■ REQUIRED TASK 1
Return the lines of the listing exactly as they appear, starting with the line that contains "You are a computer-use" and continuing through the last line of the listing.

■ EXTRACTED TEXT
------------------------------------------------

The French have therefore refined too much upon Horace's rule, who never designed to banish all kinds of death from the stage; but only such as had too much horror in them, and which would have a better effect upon the audience when transacted behind the scenes. I would therefore recommend to my countrymen the practice of the ancient poets, who were very sparing of their public executions, and rather chose to perform them behind the scenes, if it could be done with as great an effect upon the audience. At the same time, I must observe, that though the devoted persons of the tragedy were seldom slain before the audience, which has generally something ridiculous in it, their bodies were often produced after their death, which has always in it something melancholy or terrifying; so that the killing on the stage does not seem to have been avoided only as an indecency, but also as an improbability.

"Nec pueros coram populo Medea trucidet:
Aut humana palam coquat exta nefarius Atreus;
Aut in avem Progne vertatur, Cadmus in anguem.
Quodcunque ostendis mihi sic, incredulus odi."
HOR. ARS. POET. ver. 185.

"Medea must not draw her murd'ring knife,
Nor Atreus there his horrid feast prepare;
Cadmus and Progne's metamorphoses
(She to a swallow turn'd, he to a snake);
And whatsoever contradicts my sense,
I hate to see, and never can believe."

------------------------------------------------

■ RECORDS TO PROCESS
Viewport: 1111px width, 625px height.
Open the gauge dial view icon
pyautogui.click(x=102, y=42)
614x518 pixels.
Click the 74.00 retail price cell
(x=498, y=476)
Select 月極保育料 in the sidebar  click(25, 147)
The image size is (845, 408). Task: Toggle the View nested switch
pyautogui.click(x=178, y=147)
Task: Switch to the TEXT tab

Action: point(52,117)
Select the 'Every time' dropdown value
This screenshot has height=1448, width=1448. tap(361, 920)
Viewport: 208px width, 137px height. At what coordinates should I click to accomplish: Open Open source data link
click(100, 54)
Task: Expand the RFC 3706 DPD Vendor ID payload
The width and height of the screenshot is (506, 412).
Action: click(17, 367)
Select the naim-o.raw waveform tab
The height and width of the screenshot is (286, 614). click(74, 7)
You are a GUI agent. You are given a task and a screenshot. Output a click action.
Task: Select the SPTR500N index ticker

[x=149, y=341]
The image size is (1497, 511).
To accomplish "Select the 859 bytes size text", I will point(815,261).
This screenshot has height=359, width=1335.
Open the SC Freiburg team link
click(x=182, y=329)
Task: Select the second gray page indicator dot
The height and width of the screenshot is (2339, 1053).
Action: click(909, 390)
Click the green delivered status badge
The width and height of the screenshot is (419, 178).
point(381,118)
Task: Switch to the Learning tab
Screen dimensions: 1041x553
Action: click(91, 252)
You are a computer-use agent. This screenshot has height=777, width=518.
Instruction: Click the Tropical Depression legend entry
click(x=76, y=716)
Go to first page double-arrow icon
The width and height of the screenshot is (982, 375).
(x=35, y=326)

------------------------------------------------

■ REQUIRED TASK 2
Condense the paragraph beginning "The French have therefore refined too much" from the excerpt on stage deaths into a short bulleted list that keeps its main points.

■ OUTPUT 1
You are a computer-use agent. This screenshot has height=777, width=518.
Instruction: Click the Tropical Depression legend entry
click(x=76, y=716)
Go to first page double-arrow icon
The width and height of the screenshot is (982, 375).
(x=35, y=326)

■ OUTPUT 2
- The French pushed Horace's rule too far. He never meant to banish every death from the stage, only those too horrible to show, which have a better effect when they happen behind the scenes.
- The writer recommends the practice of the ancient poets. They used few public executions and staged them behind the scenes when that gave as great an effect.
- The ancients seldom killed characters in front of the audience, which tends to look ridiculous. They often brought out the bodies afterward, which is melancholy or terrifying.
- Killing on stage was therefore avoided as an improbability, not only as an indecency.